● Travail à faire
Mettez à jour les lignes allant de celle qui contient « 1440x900 pixels. How » jusqu'à celle qui contient « pyautogui.click(x=433, y=28) » incluse, en remplaçant « Expand » par « Open » sans rien modifier d'autre. Omettez les images dans votre réponse.

● Matériel fourni
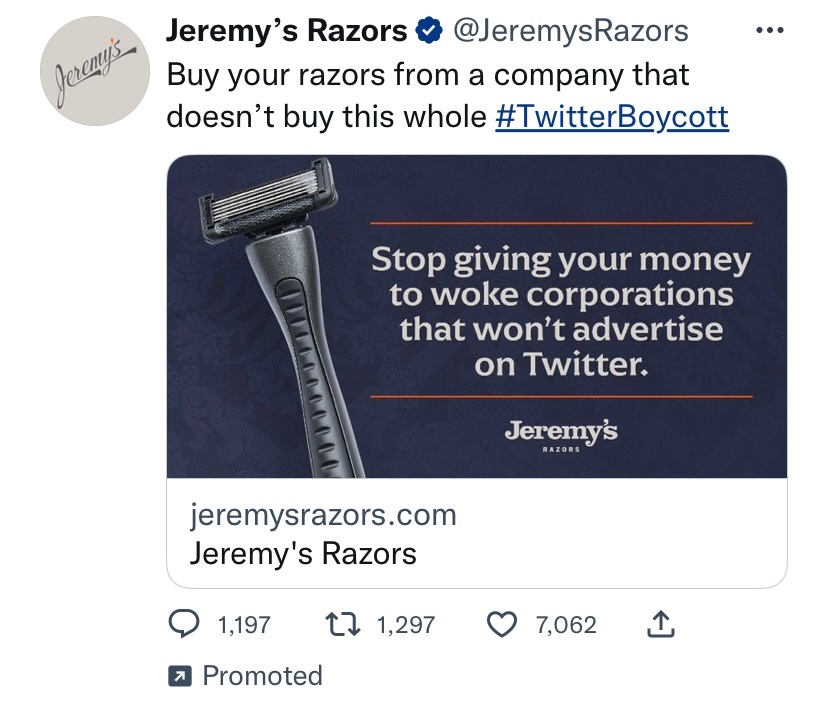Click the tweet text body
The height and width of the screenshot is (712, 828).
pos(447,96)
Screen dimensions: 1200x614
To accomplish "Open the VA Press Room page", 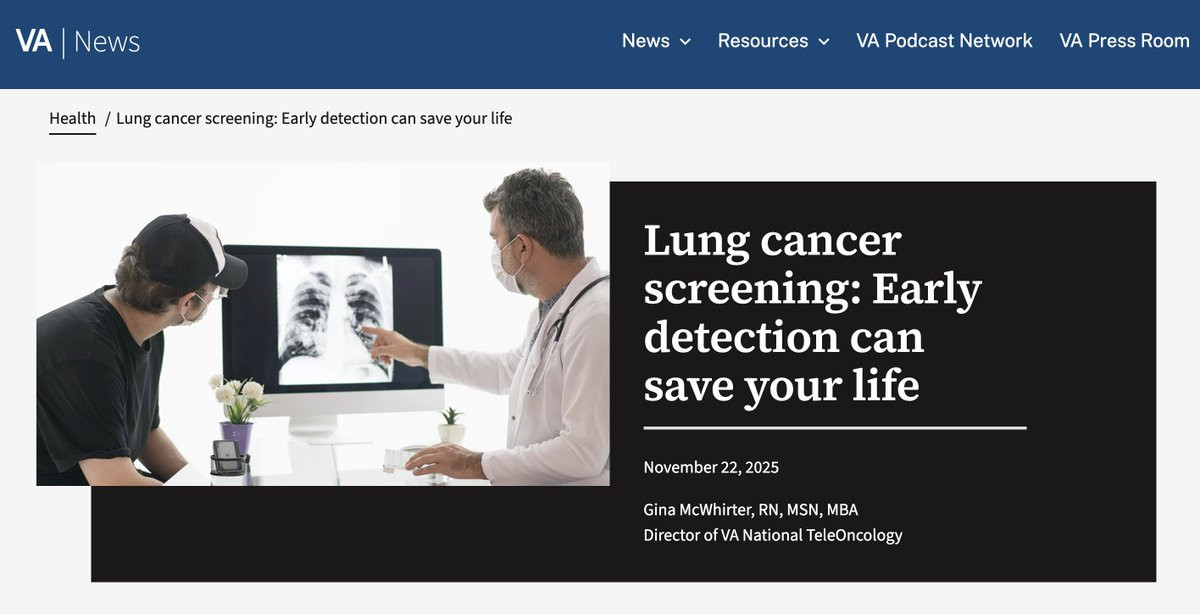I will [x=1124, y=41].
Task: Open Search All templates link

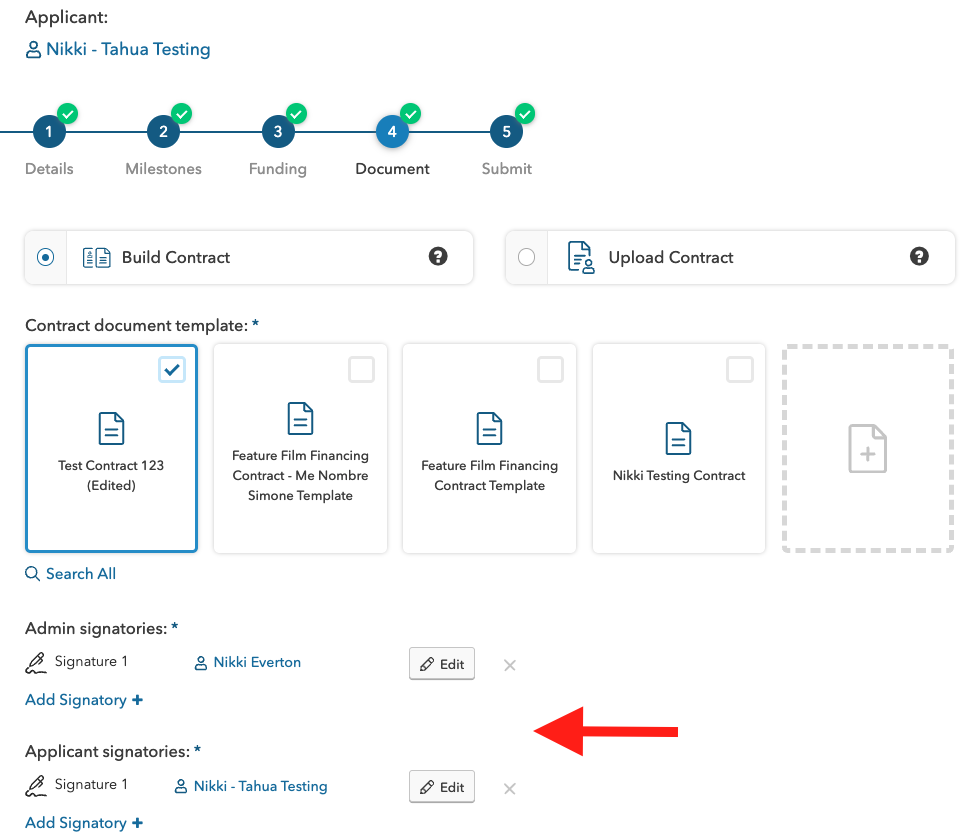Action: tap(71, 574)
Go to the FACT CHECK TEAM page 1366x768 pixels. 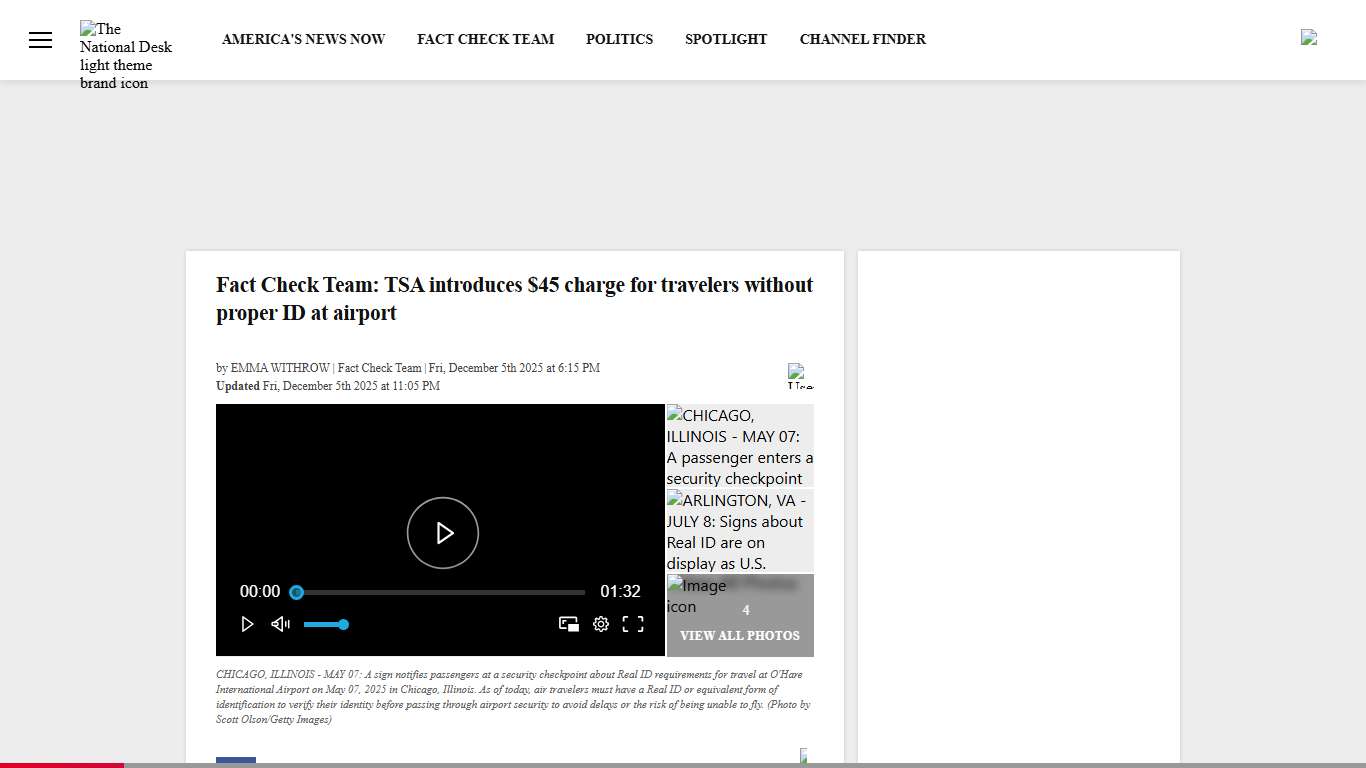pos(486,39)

==

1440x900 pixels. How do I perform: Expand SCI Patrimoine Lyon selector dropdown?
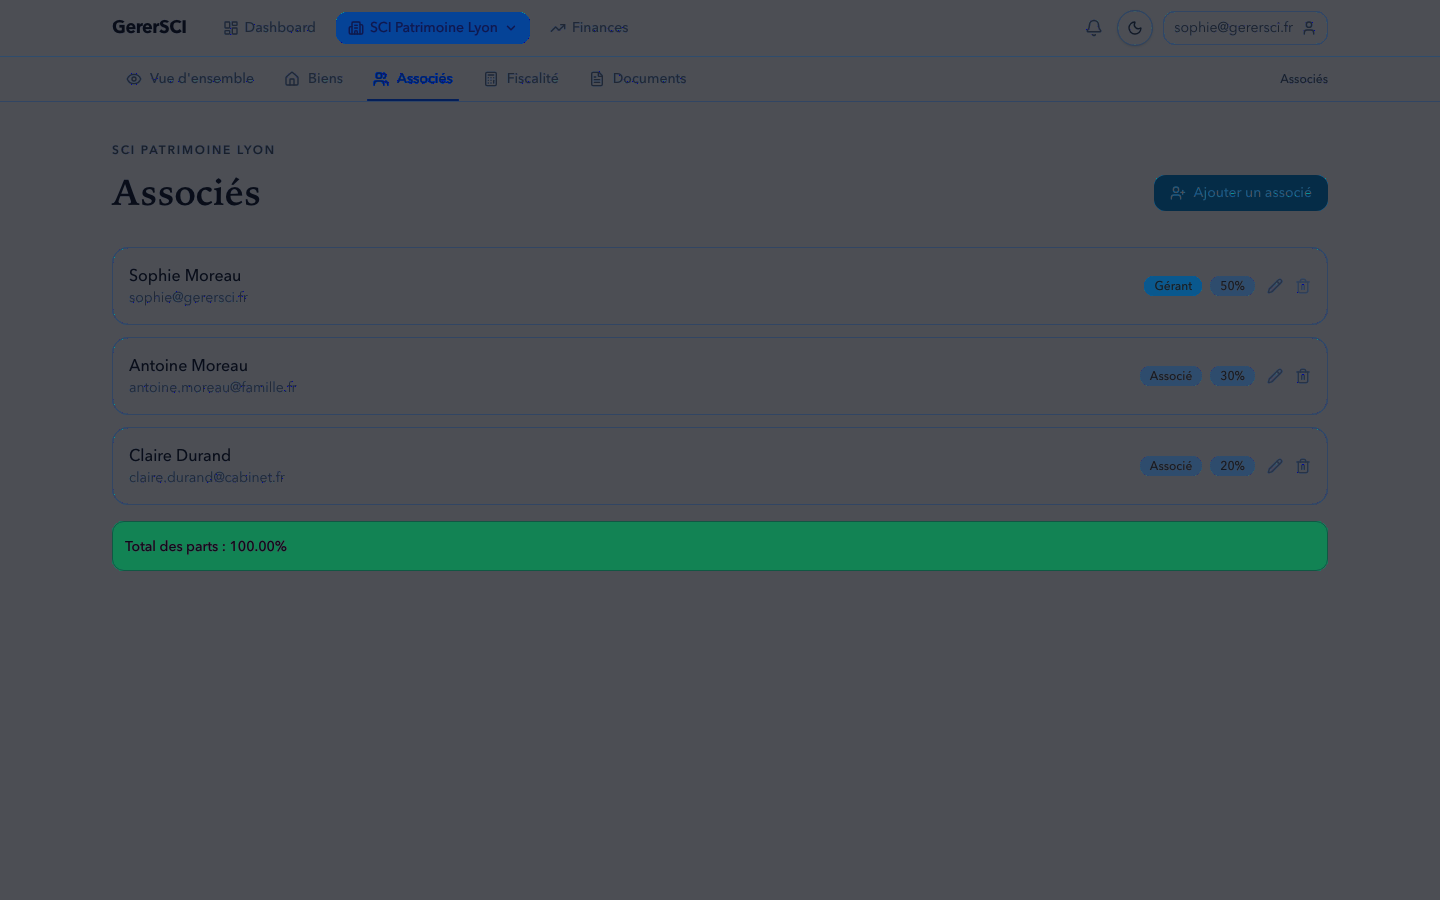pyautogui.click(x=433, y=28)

● Réponse
1440x900 pixels. How do I perform: Open SCI Patrimoine Lyon selector dropdown?
pyautogui.click(x=433, y=28)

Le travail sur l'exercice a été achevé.